● TO DO
The full set of records must be printed exactly as given.
-- Opening Marker --
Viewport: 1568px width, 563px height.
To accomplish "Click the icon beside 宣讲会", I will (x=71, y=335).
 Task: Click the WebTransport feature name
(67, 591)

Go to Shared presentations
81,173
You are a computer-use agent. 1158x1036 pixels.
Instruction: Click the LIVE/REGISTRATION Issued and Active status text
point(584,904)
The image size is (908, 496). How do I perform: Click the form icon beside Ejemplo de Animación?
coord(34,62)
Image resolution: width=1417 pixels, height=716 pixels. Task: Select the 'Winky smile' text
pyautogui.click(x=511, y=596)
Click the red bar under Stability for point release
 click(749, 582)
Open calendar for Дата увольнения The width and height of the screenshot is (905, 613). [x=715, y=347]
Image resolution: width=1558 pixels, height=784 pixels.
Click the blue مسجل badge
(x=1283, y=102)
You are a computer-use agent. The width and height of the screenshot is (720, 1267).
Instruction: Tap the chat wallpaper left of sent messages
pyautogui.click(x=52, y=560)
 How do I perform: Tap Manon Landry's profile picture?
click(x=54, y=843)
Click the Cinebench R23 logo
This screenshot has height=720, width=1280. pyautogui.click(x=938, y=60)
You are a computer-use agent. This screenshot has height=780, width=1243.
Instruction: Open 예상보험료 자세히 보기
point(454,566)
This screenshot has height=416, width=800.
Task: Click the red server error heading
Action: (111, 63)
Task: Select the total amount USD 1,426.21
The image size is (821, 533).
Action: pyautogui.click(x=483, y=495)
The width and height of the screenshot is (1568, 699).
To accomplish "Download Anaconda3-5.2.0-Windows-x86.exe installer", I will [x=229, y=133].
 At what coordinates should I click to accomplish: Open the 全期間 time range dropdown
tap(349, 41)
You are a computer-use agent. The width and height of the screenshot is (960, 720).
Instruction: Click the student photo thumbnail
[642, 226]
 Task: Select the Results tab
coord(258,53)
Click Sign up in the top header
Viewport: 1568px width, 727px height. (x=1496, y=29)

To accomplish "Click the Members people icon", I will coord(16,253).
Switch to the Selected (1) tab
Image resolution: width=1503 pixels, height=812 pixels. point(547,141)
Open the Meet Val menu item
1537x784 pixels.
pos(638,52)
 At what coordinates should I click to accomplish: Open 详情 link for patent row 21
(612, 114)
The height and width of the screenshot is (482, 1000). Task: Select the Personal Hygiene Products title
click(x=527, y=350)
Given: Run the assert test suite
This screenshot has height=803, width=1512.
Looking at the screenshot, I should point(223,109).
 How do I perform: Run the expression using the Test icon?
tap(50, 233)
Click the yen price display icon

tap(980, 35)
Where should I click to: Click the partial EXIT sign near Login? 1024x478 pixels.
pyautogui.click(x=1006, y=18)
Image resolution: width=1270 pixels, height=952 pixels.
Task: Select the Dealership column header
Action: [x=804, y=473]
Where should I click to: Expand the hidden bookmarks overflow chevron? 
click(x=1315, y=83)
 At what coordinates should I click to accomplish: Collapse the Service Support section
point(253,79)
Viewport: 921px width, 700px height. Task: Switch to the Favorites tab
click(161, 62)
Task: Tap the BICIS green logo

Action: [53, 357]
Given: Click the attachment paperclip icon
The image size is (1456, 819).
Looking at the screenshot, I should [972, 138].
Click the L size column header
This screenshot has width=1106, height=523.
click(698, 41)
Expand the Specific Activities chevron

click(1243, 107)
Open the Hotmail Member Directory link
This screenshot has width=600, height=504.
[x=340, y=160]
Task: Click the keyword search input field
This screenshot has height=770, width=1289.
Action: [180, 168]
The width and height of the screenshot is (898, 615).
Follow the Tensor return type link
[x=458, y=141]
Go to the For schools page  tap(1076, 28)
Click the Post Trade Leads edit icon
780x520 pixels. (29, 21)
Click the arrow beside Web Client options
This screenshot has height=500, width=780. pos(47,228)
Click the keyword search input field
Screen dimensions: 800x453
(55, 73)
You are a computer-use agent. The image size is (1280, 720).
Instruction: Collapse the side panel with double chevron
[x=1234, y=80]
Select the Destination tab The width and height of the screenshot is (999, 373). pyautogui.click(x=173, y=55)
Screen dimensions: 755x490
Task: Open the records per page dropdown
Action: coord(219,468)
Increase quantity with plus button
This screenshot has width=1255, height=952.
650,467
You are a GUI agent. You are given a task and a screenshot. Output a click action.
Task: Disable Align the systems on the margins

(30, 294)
-- Closing Marker --
● EXPECTED ANSWER
Viewport: 1568px width, 563px height.
To accomplish "Click the icon beside 宣讲会", I will (x=71, y=335).
 Task: Click the WebTransport feature name
(67, 591)

Go to Shared presentations
81,173
You are a computer-use agent. 1158x1036 pixels.
Instruction: Click the LIVE/REGISTRATION Issued and Active status text
point(584,904)
The image size is (908, 496). How do I perform: Click the form icon beside Ejemplo de Animación?
coord(34,62)
Image resolution: width=1417 pixels, height=716 pixels. Task: Select the 'Winky smile' text
pyautogui.click(x=511, y=596)
Click the red bar under Stability for point release
 click(749, 582)
Open calendar for Дата увольнения The width and height of the screenshot is (905, 613). [x=715, y=347]
Image resolution: width=1558 pixels, height=784 pixels.
Click the blue مسجل badge
(x=1283, y=102)
You are a computer-use agent. The width and height of the screenshot is (720, 1267).
Instruction: Tap the chat wallpaper left of sent messages
pyautogui.click(x=52, y=560)
 How do I perform: Tap Manon Landry's profile picture?
click(x=54, y=843)
Click the Cinebench R23 logo
This screenshot has height=720, width=1280. pyautogui.click(x=938, y=60)
You are a computer-use agent. This screenshot has height=780, width=1243.
Instruction: Open 예상보험료 자세히 보기
point(454,566)
This screenshot has height=416, width=800.
Task: Click the red server error heading
Action: (111, 63)
Task: Select the total amount USD 1,426.21
The image size is (821, 533).
Action: pyautogui.click(x=483, y=495)
The width and height of the screenshot is (1568, 699).
To accomplish "Download Anaconda3-5.2.0-Windows-x86.exe installer", I will [x=229, y=133].
 At what coordinates should I click to accomplish: Open the 全期間 time range dropdown
tap(349, 41)
You are a computer-use agent. The width and height of the screenshot is (960, 720).
Instruction: Click the student photo thumbnail
[642, 226]
 Task: Select the Results tab
coord(258,53)
Click Sign up in the top header
Viewport: 1568px width, 727px height. (x=1496, y=29)

To accomplish "Click the Members people icon", I will coord(16,253).
Switch to the Selected (1) tab
Image resolution: width=1503 pixels, height=812 pixels. point(547,141)
Open the Meet Val menu item
1537x784 pixels.
pos(638,52)
 At what coordinates should I click to accomplish: Open 详情 link for patent row 21
(612, 114)
The height and width of the screenshot is (482, 1000). Task: Select the Personal Hygiene Products title
click(x=527, y=350)
Given: Run the assert test suite
This screenshot has height=803, width=1512.
Looking at the screenshot, I should point(223,109).
 How do I perform: Run the expression using the Test icon?
tap(50, 233)
Click the yen price display icon

tap(980, 35)
Where should I click to: Click the partial EXIT sign near Login? 1024x478 pixels.
pyautogui.click(x=1006, y=18)
Image resolution: width=1270 pixels, height=952 pixels.
Task: Select the Dealership column header
Action: [x=804, y=473]
Where should I click to: Expand the hidden bookmarks overflow chevron? 
click(x=1315, y=83)
 At what coordinates should I click to accomplish: Collapse the Service Support section
point(253,79)
Viewport: 921px width, 700px height. Task: Switch to the Favorites tab
click(161, 62)
Task: Tap the BICIS green logo

Action: [53, 357]
Given: Click the attachment paperclip icon
The image size is (1456, 819).
Looking at the screenshot, I should [972, 138].
Click the L size column header
This screenshot has width=1106, height=523.
click(698, 41)
Expand the Specific Activities chevron

click(1243, 107)
Open the Hotmail Member Directory link
This screenshot has width=600, height=504.
[x=340, y=160]
Task: Click the keyword search input field
This screenshot has height=770, width=1289.
Action: [180, 168]
The width and height of the screenshot is (898, 615).
Follow the Tensor return type link
[x=458, y=141]
Go to the For schools page  tap(1076, 28)
Click the Post Trade Leads edit icon
780x520 pixels. (29, 21)
Click the arrow beside Web Client options
This screenshot has height=500, width=780. pos(47,228)
Click the keyword search input field
Screen dimensions: 800x453
(55, 73)
You are a computer-use agent. The image size is (1280, 720).
Instruction: Collapse the side panel with double chevron
[x=1234, y=80]
Select the Destination tab The width and height of the screenshot is (999, 373). pyautogui.click(x=173, y=55)
Screen dimensions: 755x490
Task: Open the records per page dropdown
Action: coord(219,468)
Increase quantity with plus button
This screenshot has width=1255, height=952.
650,467
You are a GUI agent. You are given a task and a screenshot. Output a click action.
Task: Disable Align the systems on the margins

(30, 294)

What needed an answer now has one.